● WHAT YOU WILL DO: Look through the listing below and write out exactly the lines from the line with "The image size is (1731, 1033)." to the line with "Open 订单日期 dimension dropdown in 交叉表1", both included, and no others.

● INPUT DATA:
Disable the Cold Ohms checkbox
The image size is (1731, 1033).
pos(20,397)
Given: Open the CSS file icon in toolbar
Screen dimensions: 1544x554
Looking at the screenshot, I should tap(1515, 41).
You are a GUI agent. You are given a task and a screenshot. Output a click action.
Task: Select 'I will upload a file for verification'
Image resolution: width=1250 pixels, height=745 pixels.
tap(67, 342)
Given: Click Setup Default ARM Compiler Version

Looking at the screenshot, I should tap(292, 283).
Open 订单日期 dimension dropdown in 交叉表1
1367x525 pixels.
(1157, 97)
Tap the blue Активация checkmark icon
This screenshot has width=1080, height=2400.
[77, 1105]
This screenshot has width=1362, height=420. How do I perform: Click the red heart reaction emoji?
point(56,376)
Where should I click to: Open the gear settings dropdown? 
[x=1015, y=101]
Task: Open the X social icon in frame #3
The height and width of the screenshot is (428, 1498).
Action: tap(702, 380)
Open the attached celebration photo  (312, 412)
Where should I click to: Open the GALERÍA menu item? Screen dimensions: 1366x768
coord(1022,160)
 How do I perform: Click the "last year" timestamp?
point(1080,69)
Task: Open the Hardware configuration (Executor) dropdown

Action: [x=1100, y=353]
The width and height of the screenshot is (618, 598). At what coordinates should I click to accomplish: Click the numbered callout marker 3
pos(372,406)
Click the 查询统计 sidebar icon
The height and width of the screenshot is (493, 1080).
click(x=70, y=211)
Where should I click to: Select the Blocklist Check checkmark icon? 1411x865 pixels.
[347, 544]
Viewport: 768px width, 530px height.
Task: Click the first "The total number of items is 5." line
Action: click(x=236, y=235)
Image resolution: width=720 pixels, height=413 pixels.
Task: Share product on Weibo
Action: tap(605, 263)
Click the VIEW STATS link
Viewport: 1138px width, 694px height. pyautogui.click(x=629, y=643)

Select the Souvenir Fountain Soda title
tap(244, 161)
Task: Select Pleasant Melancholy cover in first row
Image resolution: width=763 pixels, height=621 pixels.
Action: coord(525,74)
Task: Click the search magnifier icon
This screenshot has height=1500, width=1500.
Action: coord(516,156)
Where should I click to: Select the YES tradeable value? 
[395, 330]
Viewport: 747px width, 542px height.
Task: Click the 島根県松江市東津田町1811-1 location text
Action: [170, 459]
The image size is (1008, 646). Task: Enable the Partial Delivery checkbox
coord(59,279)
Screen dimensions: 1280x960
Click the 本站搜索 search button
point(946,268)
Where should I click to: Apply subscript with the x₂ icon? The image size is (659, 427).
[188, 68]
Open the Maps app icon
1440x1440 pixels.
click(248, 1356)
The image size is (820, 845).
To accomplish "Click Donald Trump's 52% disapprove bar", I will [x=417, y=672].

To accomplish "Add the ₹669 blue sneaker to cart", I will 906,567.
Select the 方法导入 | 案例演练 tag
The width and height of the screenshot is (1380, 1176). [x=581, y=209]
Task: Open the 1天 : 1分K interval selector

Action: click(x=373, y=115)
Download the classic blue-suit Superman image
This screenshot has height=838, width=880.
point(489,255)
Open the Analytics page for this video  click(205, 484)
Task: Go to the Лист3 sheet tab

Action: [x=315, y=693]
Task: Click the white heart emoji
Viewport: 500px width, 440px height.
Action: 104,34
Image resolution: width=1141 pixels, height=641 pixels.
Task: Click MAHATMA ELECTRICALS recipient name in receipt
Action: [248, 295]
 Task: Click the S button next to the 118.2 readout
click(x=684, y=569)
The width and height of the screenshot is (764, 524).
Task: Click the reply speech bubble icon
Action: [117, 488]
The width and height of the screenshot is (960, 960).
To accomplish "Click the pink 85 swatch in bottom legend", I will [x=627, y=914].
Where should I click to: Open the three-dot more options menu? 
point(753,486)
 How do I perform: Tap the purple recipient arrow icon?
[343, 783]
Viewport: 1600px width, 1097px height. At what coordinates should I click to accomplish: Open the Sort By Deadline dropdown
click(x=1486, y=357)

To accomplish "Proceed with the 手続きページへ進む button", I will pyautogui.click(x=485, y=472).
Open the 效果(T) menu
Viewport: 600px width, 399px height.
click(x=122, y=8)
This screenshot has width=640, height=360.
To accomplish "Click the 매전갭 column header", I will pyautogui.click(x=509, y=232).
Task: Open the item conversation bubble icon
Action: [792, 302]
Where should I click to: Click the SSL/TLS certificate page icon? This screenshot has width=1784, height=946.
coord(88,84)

● ANSWER SECTION:
The image size is (1731, 1033).
pos(20,397)
Given: Open the CSS file icon in toolbar
Screen dimensions: 1544x554
Looking at the screenshot, I should tap(1515, 41).
You are a GUI agent. You are given a task and a screenshot. Output a click action.
Task: Select 'I will upload a file for verification'
Image resolution: width=1250 pixels, height=745 pixels.
tap(67, 342)
Given: Click Setup Default ARM Compiler Version

Looking at the screenshot, I should tap(292, 283).
Open 订单日期 dimension dropdown in 交叉表1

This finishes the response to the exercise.